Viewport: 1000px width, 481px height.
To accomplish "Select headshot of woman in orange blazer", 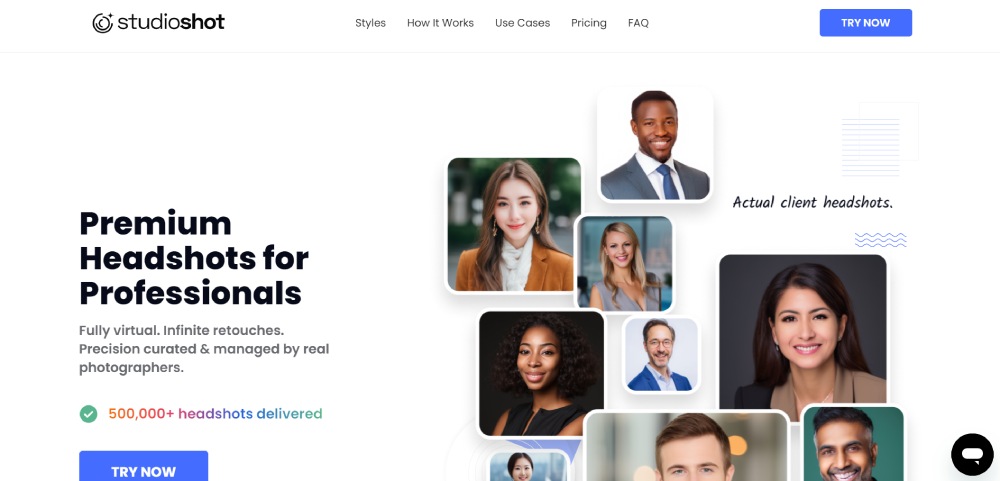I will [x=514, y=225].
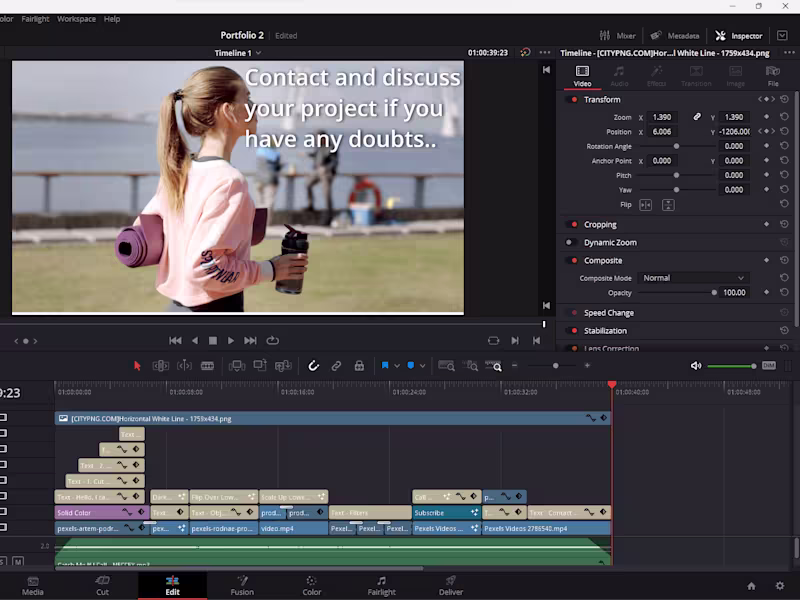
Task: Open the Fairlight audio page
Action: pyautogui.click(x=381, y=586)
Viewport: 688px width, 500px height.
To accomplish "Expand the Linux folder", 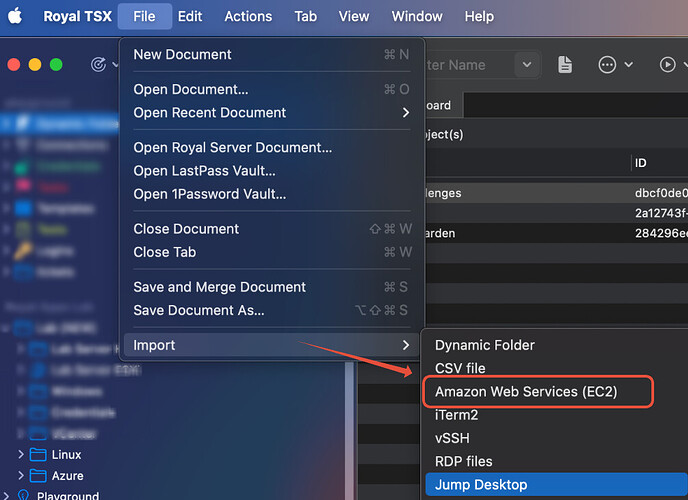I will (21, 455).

+===+

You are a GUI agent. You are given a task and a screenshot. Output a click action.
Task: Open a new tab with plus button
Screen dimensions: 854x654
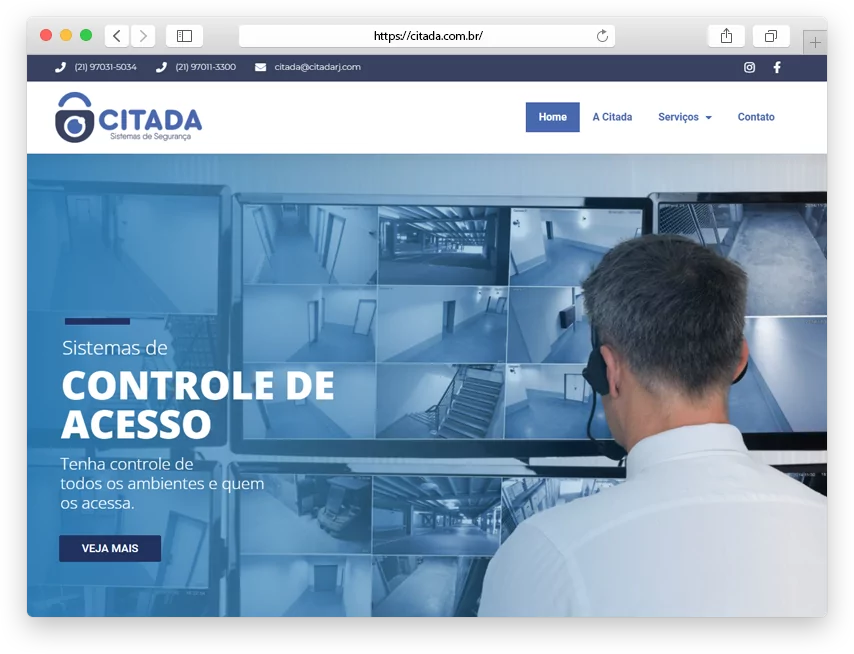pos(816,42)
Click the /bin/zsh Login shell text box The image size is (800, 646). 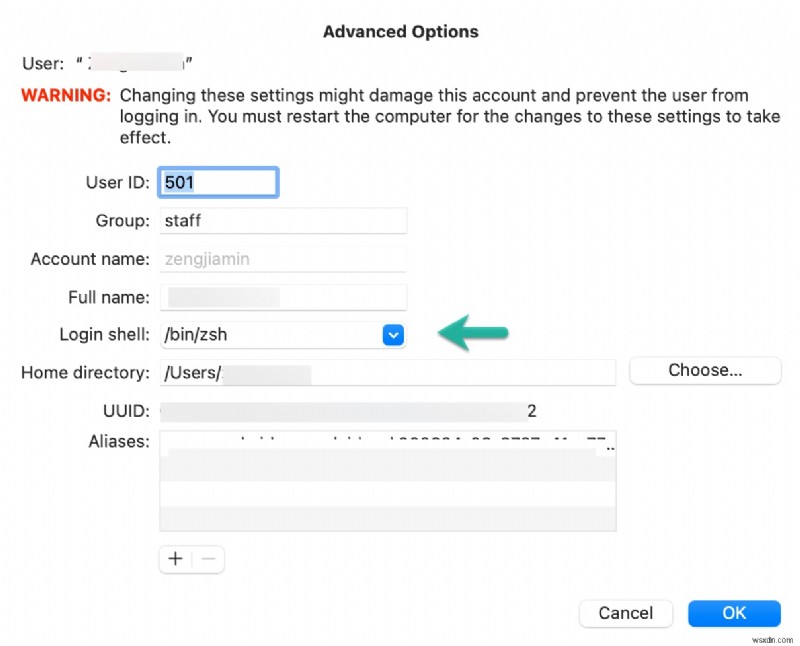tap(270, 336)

+===+

[What to produce]
Take every line of the material that contains the word "Viewport", and copy it.

[Solution for this task]
Viewport: 1000px width, 481px height.
Viewport: 688px width, 500px height.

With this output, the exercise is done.